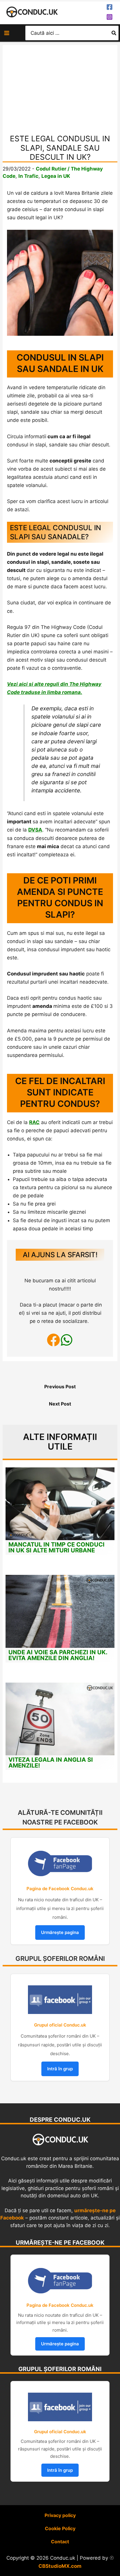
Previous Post (60, 1386)
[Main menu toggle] (6, 33)
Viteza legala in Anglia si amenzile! (50, 1762)
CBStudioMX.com (60, 2566)
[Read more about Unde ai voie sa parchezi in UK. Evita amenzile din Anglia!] (60, 1611)
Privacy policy (60, 2515)
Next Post (60, 1404)
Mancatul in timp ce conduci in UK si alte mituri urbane (56, 1547)
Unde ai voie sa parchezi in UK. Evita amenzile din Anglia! (57, 1655)
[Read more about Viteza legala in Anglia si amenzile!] (60, 1718)
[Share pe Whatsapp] (66, 1340)
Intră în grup (60, 2068)
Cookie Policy (60, 2528)
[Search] (114, 33)
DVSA (35, 830)
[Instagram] (109, 17)
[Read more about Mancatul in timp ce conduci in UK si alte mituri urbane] (60, 1503)
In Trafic (28, 176)
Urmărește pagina (60, 1932)
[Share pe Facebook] (53, 1340)
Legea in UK (55, 176)
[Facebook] (109, 7)
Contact (60, 2541)
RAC (34, 1122)
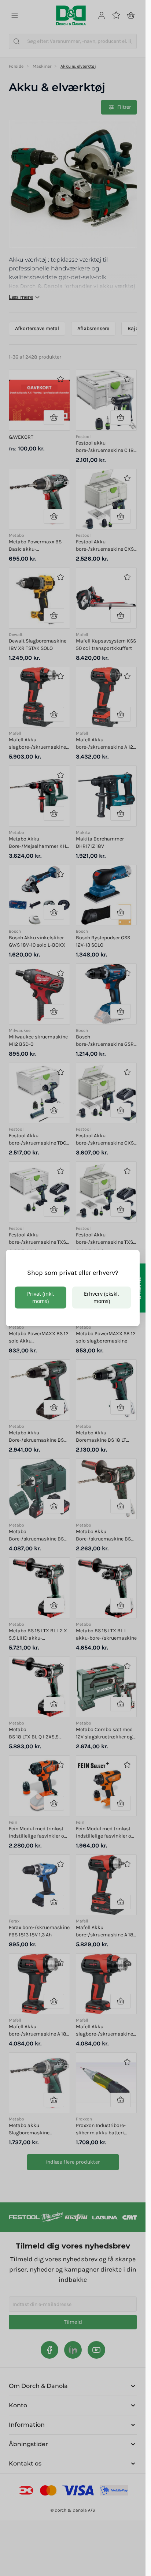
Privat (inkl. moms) (40, 1297)
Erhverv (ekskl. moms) (101, 1297)
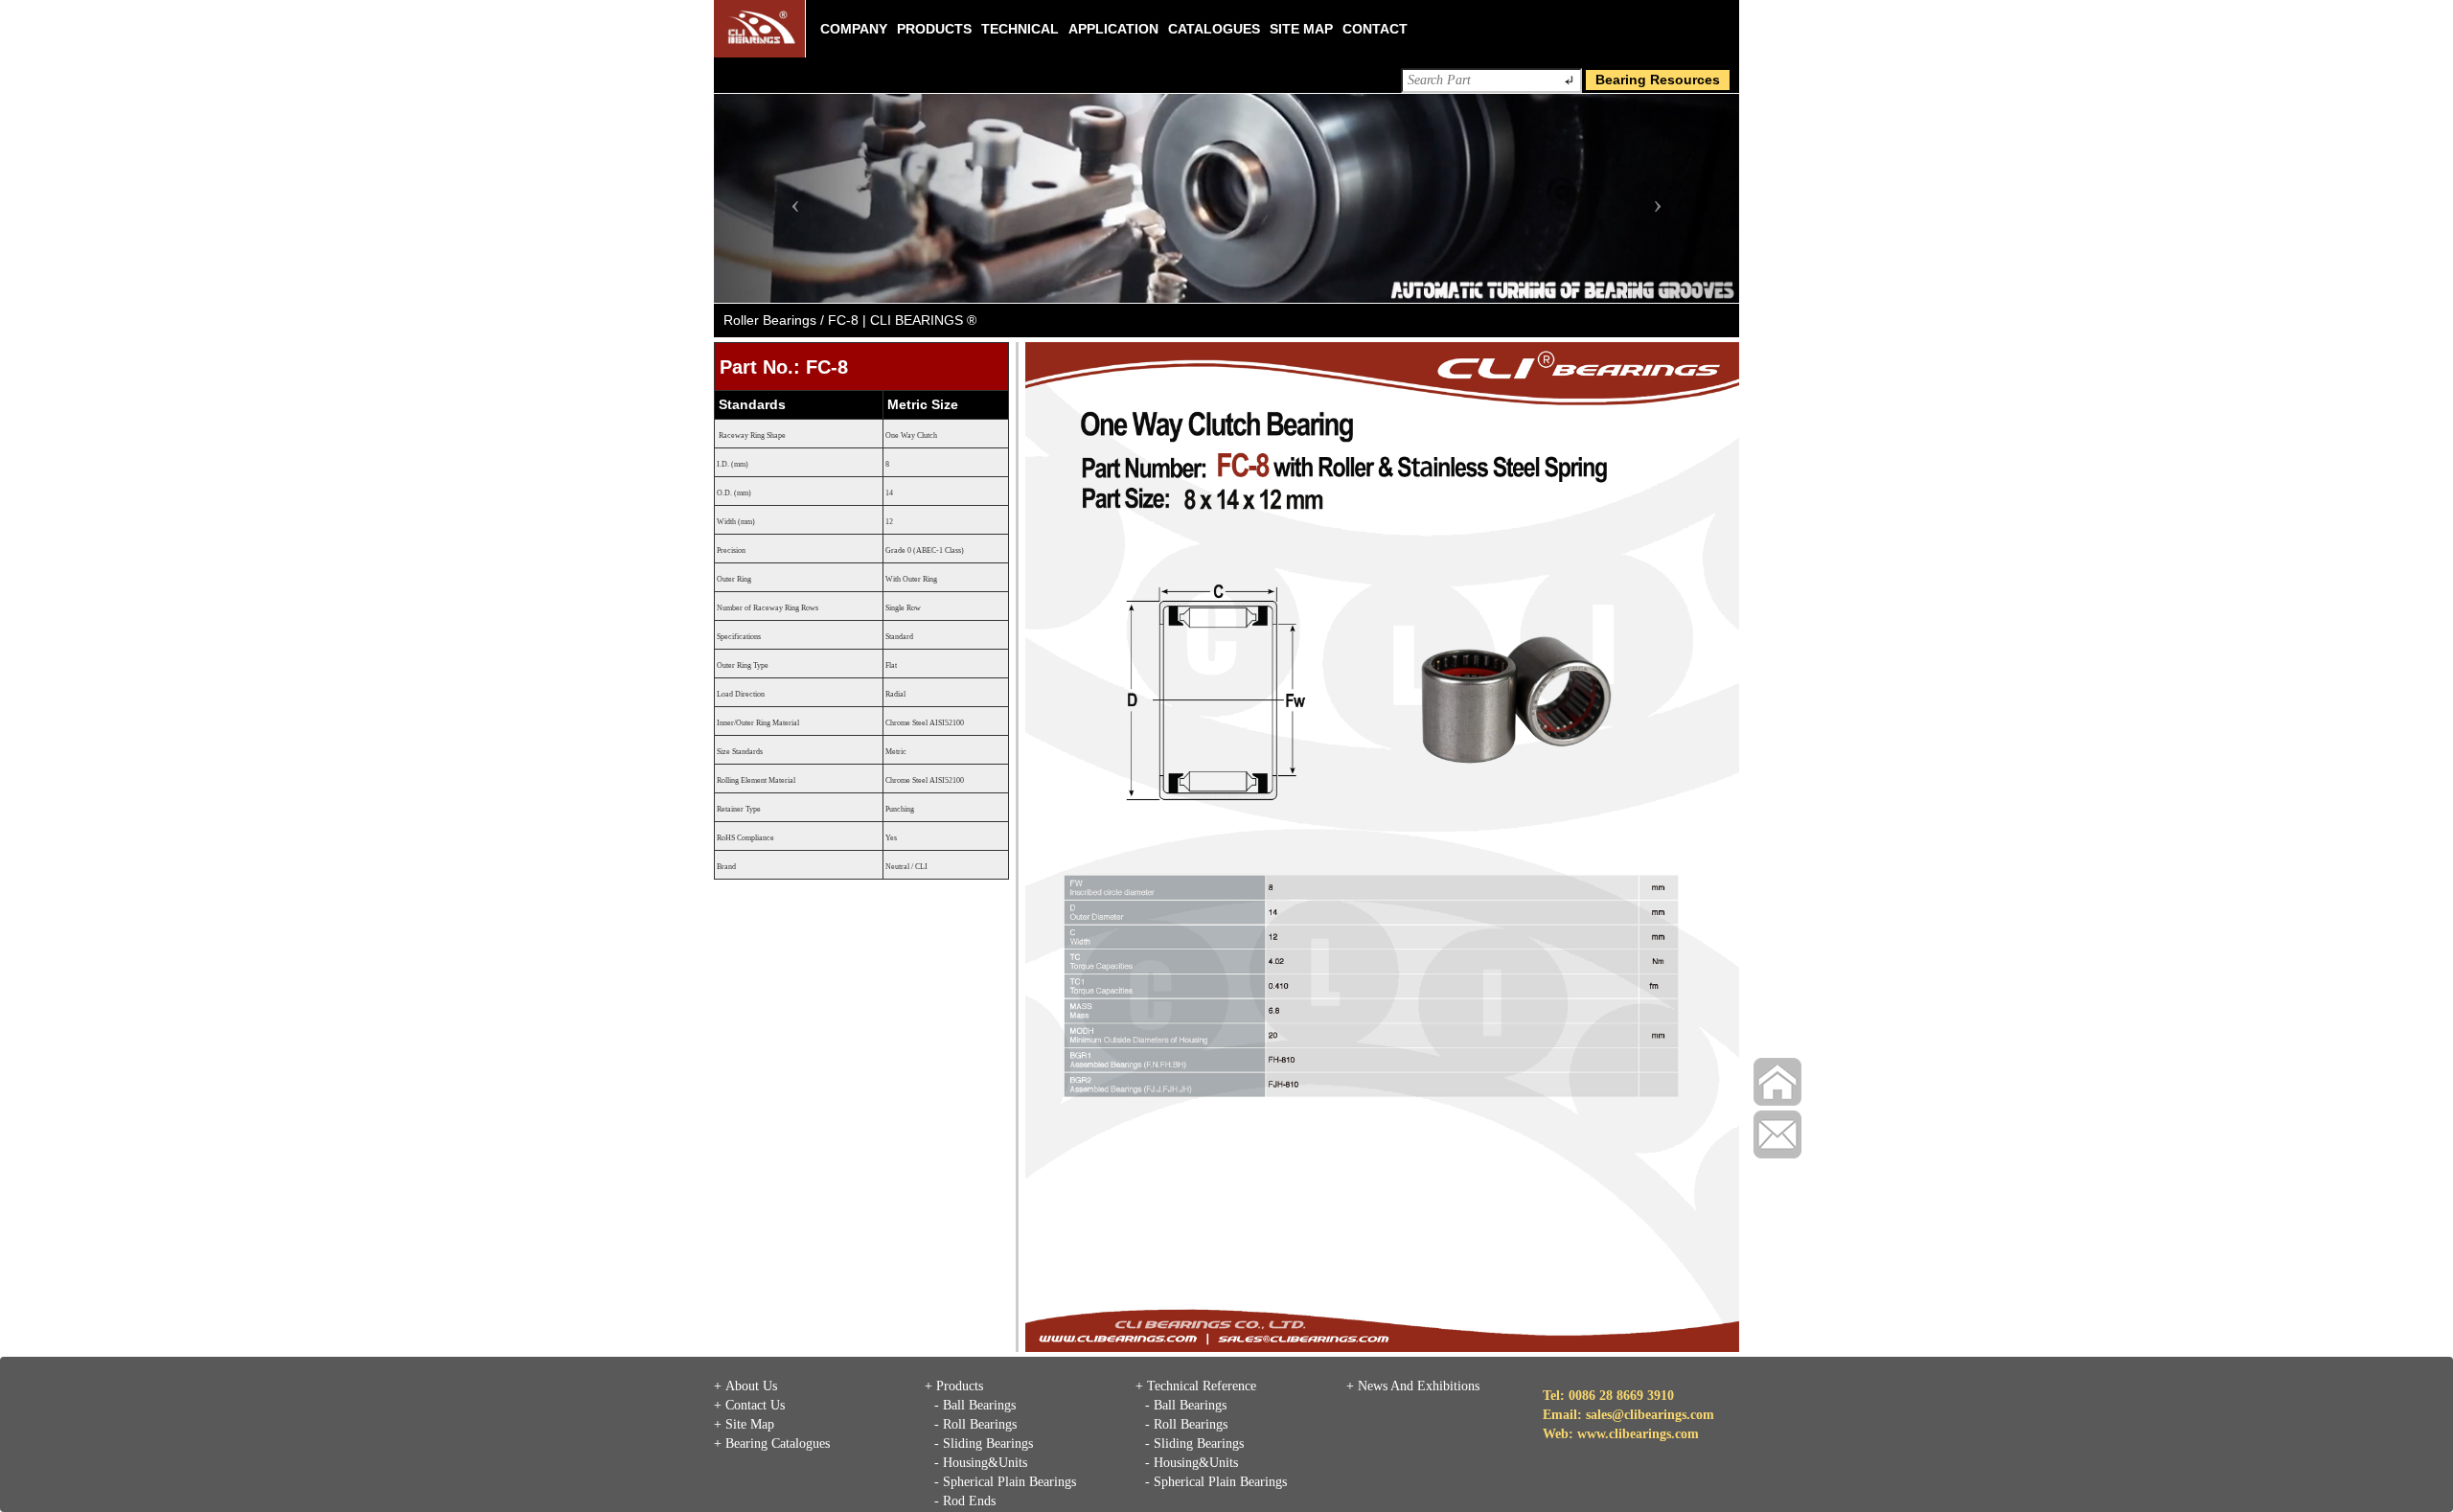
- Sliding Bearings (983, 1443)
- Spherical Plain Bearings (1005, 1482)
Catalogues (1214, 28)
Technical (1020, 28)
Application (1113, 28)
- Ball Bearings (975, 1405)
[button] (791, 198)
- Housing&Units (980, 1462)
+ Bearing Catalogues (772, 1443)
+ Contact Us (749, 1405)
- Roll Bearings (975, 1424)
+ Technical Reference (1195, 1386)
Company (853, 28)
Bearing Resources (1657, 79)
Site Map (1301, 28)
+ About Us (745, 1386)
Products (934, 28)
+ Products (954, 1386)
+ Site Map (744, 1424)
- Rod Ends (965, 1501)
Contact (1375, 28)
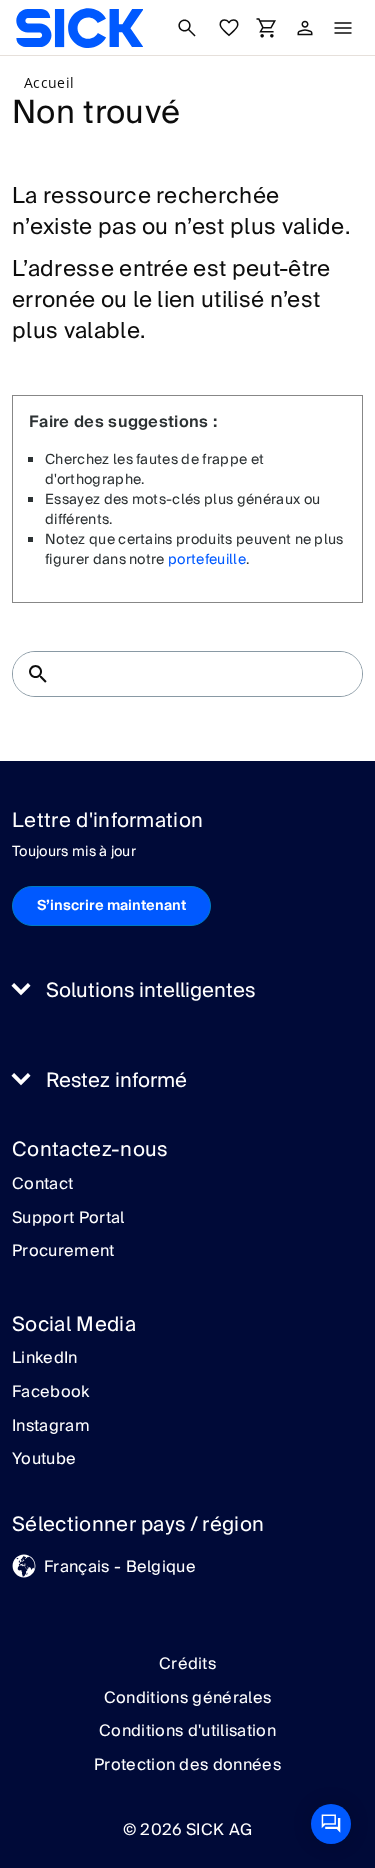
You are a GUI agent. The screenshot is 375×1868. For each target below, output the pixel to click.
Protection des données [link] (187, 1765)
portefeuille (207, 560)
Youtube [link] (44, 1460)
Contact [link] (42, 1185)
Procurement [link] (63, 1252)
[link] (79, 28)
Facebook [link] (51, 1393)
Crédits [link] (187, 1664)
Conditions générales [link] (187, 1698)
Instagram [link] (51, 1427)
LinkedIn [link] (45, 1359)
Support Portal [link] (68, 1219)
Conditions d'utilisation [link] (187, 1731)
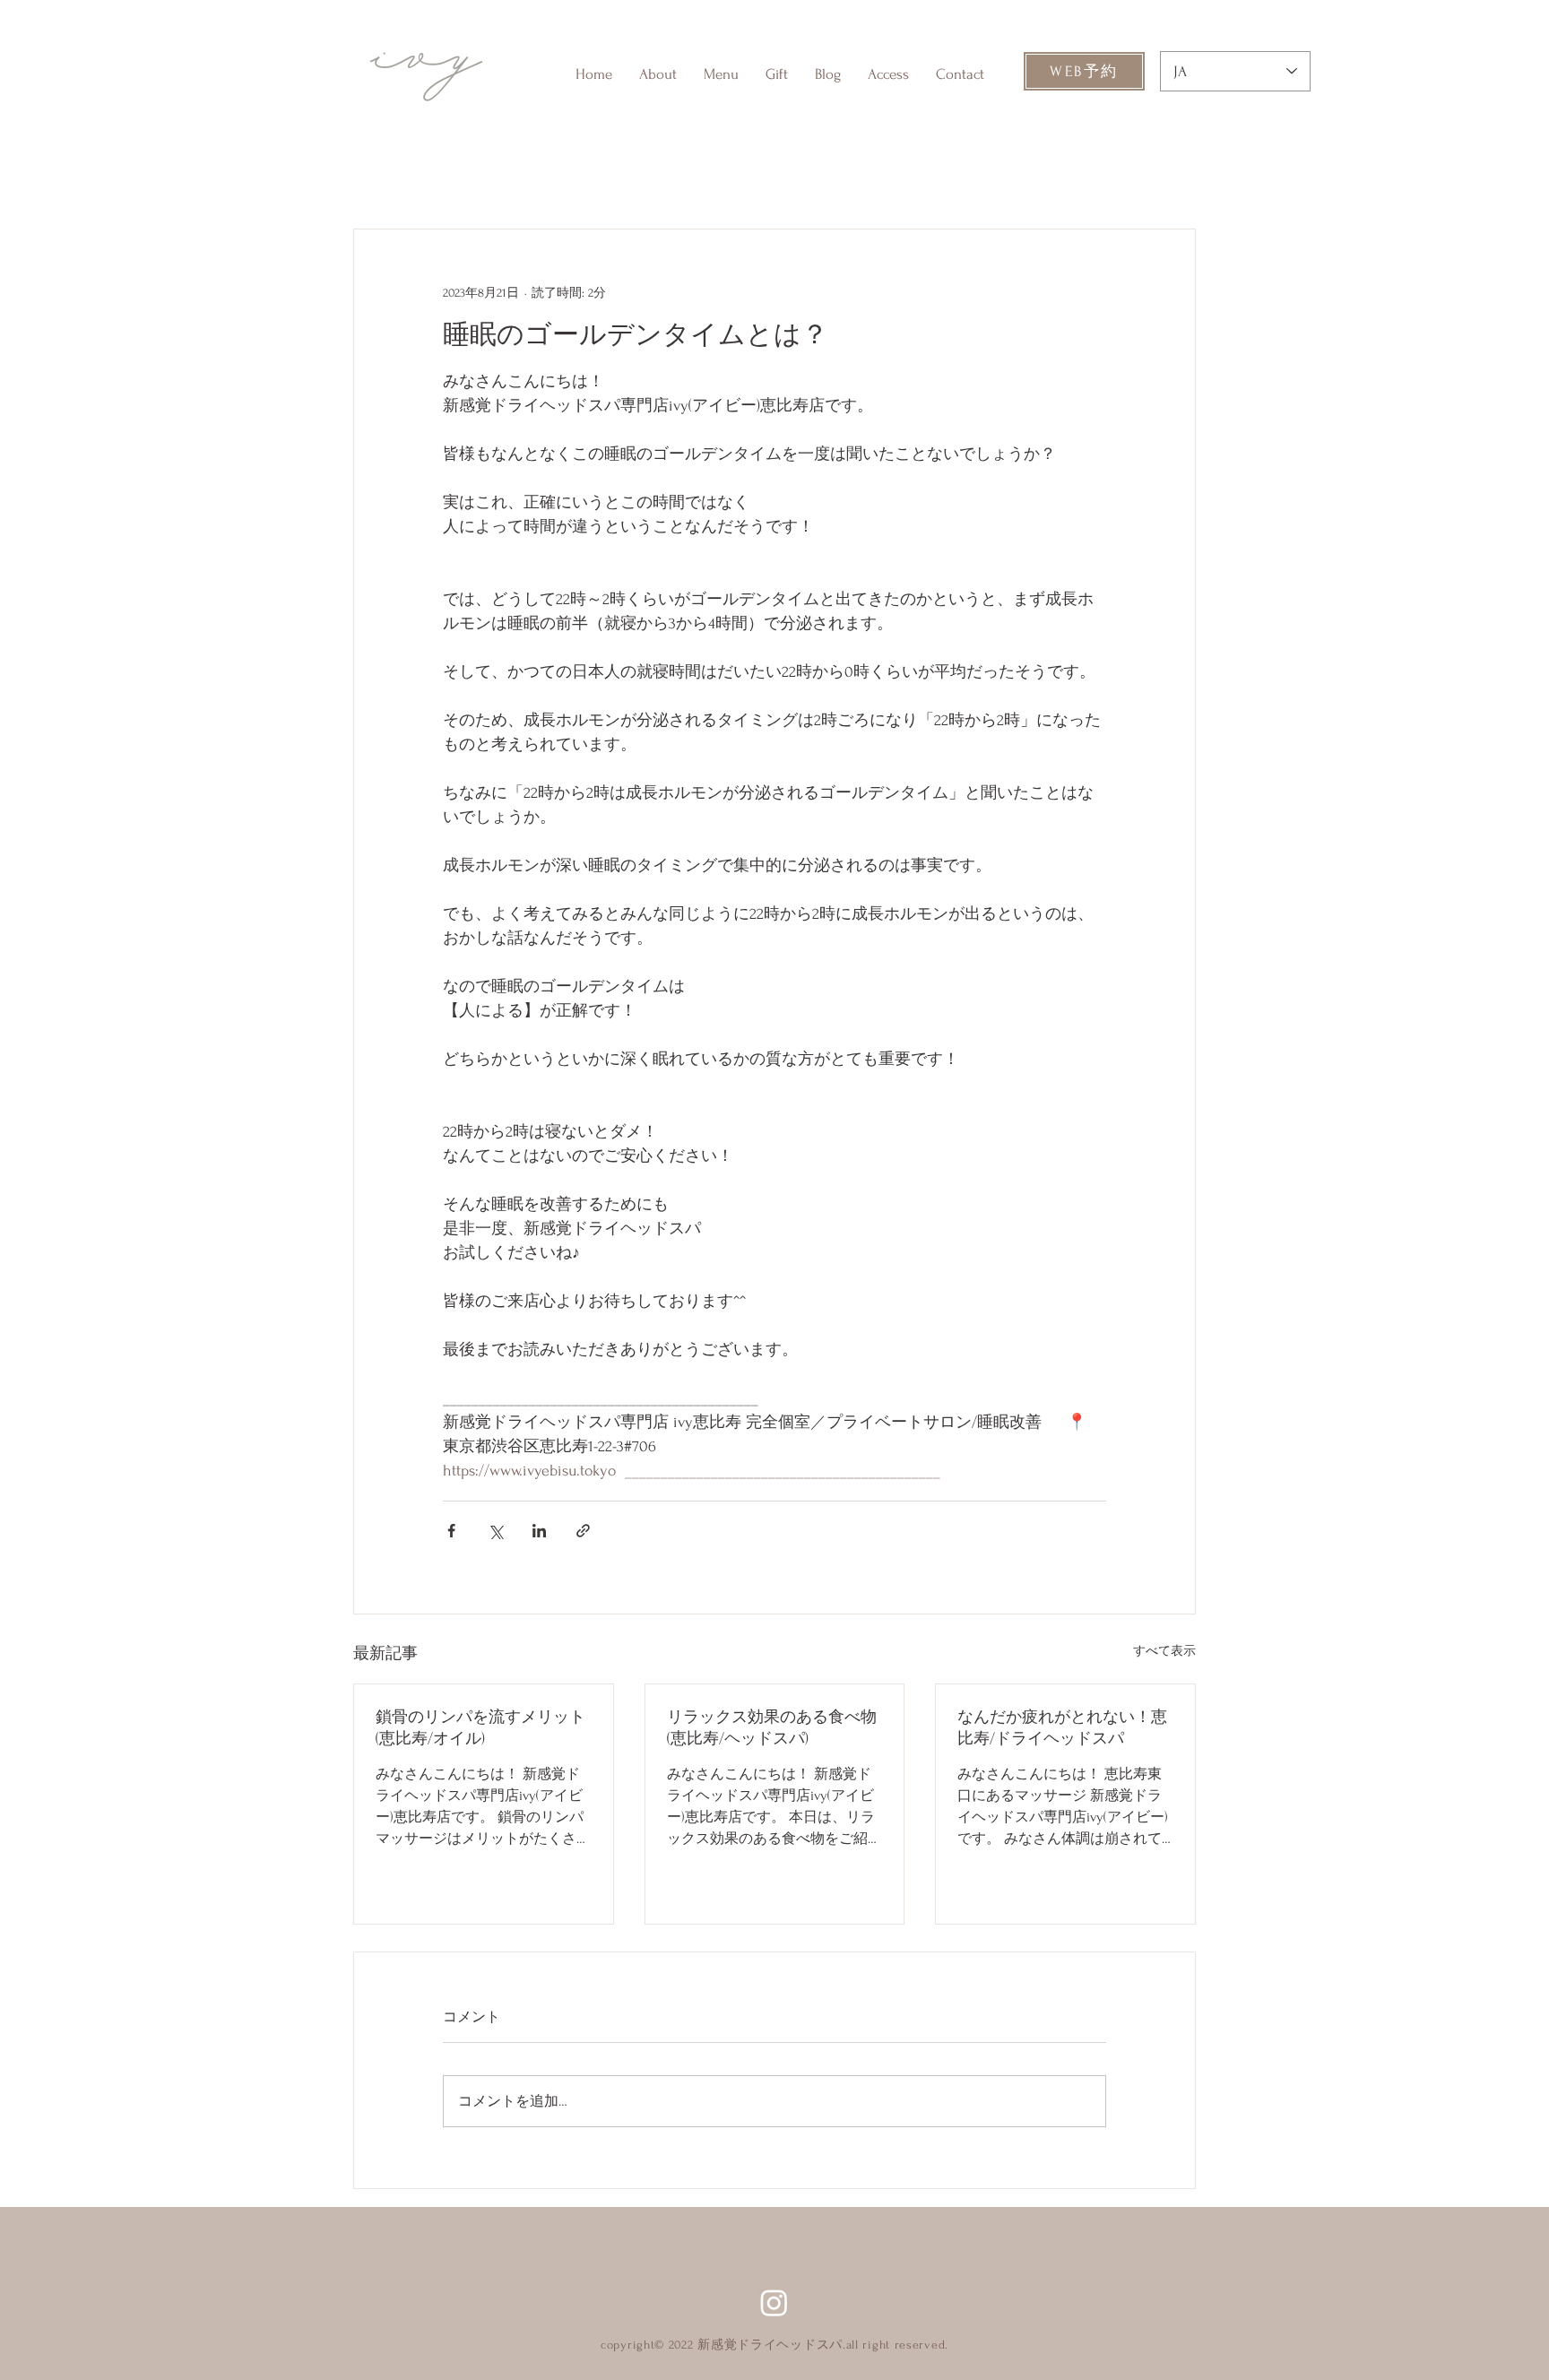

= = =

» YOUR OBJECTIVE
The lines to reproduce run from the one above containing "urbane (56, 1547)" through the one containing "Crédits [link] (187, 1664)". Copy them exactly and leave out all pictures.

» RESPONSE TO THIS TASK
Mancatul in timp ce conduci in UK si alte mituri urbane (56, 1547)
Unde ai voie sa parchezi in UK. Evita amenzile din Anglia! (57, 1655)
[Read more about Viteza legala in Anglia si amenzile!] (60, 1718)
[Share pe Whatsapp] (66, 1340)
Intră în grup (60, 2068)
Cookie Policy (60, 2528)
[Search] (114, 33)
DVSA (35, 830)
[Instagram] (109, 17)
[Read more about Mancatul in timp ce conduci in UK si alte mituri urbane] (60, 1503)
In Trafic (28, 176)
Urmărește pagina (60, 1932)
[Share pe Facebook] (53, 1340)
Legea in UK (55, 176)
[Facebook] (109, 7)
Contact (60, 2541)
RAC (34, 1122)
Privat (inkl. moms) (40, 1297)
Erhverv (ekskl. moms) (101, 1297)
- Sliding Bearings (983, 1443)
- Spherical Plain Bearings (1005, 1482)
Catalogues (1214, 28)
Technical (1020, 28)
Application (1113, 28)
- Ball Bearings (975, 1405)
[button] (791, 198)
- Housing&Units (980, 1462)
+ Bearing Catalogues (772, 1443)
+ Contact Us (749, 1405)
- Roll Bearings (975, 1424)
+ Technical Reference (1195, 1386)
Company (853, 28)
Bearing Resources (1657, 79)
Site Map (1301, 28)
+ About Us (745, 1386)
Products (934, 28)
+ Products (954, 1386)
+ Site Map (744, 1424)
- Rod Ends (965, 1501)
Contact (1375, 28)
You are a GUI agent. The screenshot is 375×1868. For each target below, output the pixel to click.
Protection des données [link] (187, 1765)
portefeuille (207, 560)
Youtube [link] (44, 1460)
Contact [link] (42, 1185)
Procurement [link] (63, 1252)
[link] (79, 28)
Facebook [link] (51, 1393)
Crédits [link] (187, 1664)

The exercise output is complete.